2007-01-25 16:22:44

by Oleg Nesterov

[permalink] [raw]
Subject: Re: + aio-completion-signal-notification.patch added to -mm tree

Sebastien Dugue wrote:
>
> +static long aio_setup_sigevent(struct aio_notify *notify,
> + struct sigevent __user *user_event)
> +{
> + sigevent_t event;
> + struct task_struct *target;
> +
> + if (copy_from_user(&event, user_event, sizeof(event)))
> + return -EFAULT;
> +
> + if (event.sigev_notify == SIGEV_NONE)
> + return 0;
> +
> + notify->notify = event.sigev_notify;
> + notify->signo = event.sigev_signo;
> + notify->value = event.sigev_value;
> +
> + read_lock(&tasklist_lock);

We don't need tasklist_lock, we can use rcu_read_lock() instead.

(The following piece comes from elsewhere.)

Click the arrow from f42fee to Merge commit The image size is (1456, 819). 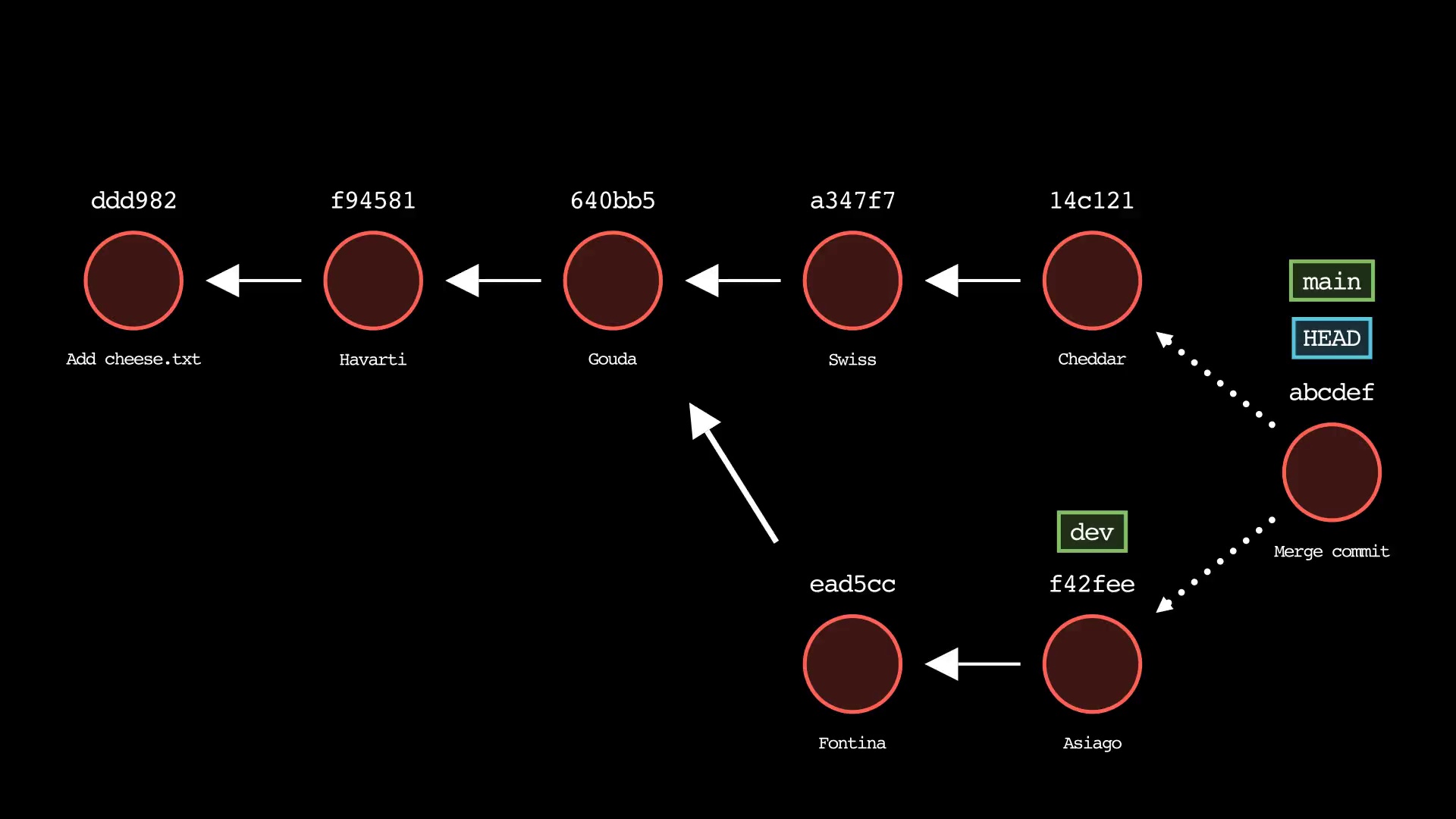[x=1210, y=560]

> + target = good_sigevent(&event);
> +
> + if (unlikely(!target || (target->flags & PF_EXITING)))
> + goto out_unlock;

PF_EXITING check is racy and unneded. In fact, it is wrong. If the main
thread is already died, we can only use SIGEV_THREAD_ID signals, because
otherwise good_sigevent() returns ->group_leader.

> @@ -994,6 +1077,15 @@ int fastcall aio_complete(struct kiocb *
> kunmap_atomic(ring, KM_IRQ1);
>
> pr_debug("added to ring %p at [%lu]\n", iocb, tail);
> +
> + if (iocb->ki_notify.notify != SIGEV_NONE) {
> + ret = aio_send_signal(&iocb->ki_notify);
> +
> + /* If signal generation failed, release the sigqueue */
> + if (ret)
> + sigqueue_free(iocb->ki_notify.sigq);

We should not use sigqueue_free() here. It takes current->sighand->siglock
to remove sigqueue from "struct sigpending". But current is just a "random"
process here.

Yes, if I understand this patch correctly, it is not possible that this
sigqueue is pending, but still this is bad imho.

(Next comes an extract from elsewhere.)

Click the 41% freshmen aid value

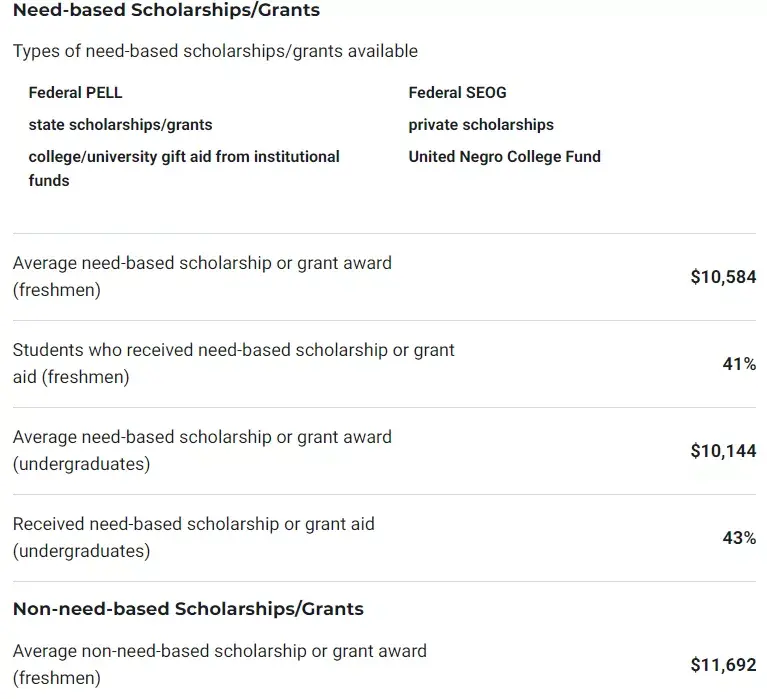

> static void __sigqueue_free(struct sigqueue *q)
> {
> - if (q->flags & SIGQUEUE_PREALLOC)
> + if (q->flags & SIGQUEUE_PREALLOC && q->info.si_code != SI_ASYNCIO)
> return;

Oh, this is not nice. Could we change send_sigqueue/send_group_sigqueue
instead ?

- BUG_ON(!(q->flags & SIGQUEUE_PREALLOC));
+ BUG_ON(!(q->flags & SIGQUEUE_PREALLOC) && q->info.si_code != SI_ASYNCIO);

This way aio can use __sigqueue_alloc/__sigqueue_free directly and forget
about SIGQUEUE_PREALLOC.

On the other hand, imho this patch takes a wrong direction.

The purpose of SIGQUEUE_PREALLOC + send_sigqueue() is to re-use the same
sigqueue while sending a stream of signals. But in aio case we allocate
sigqueue to send only 1 signal, then it freed after the delivery like
the regular sigqueue. So what is the point?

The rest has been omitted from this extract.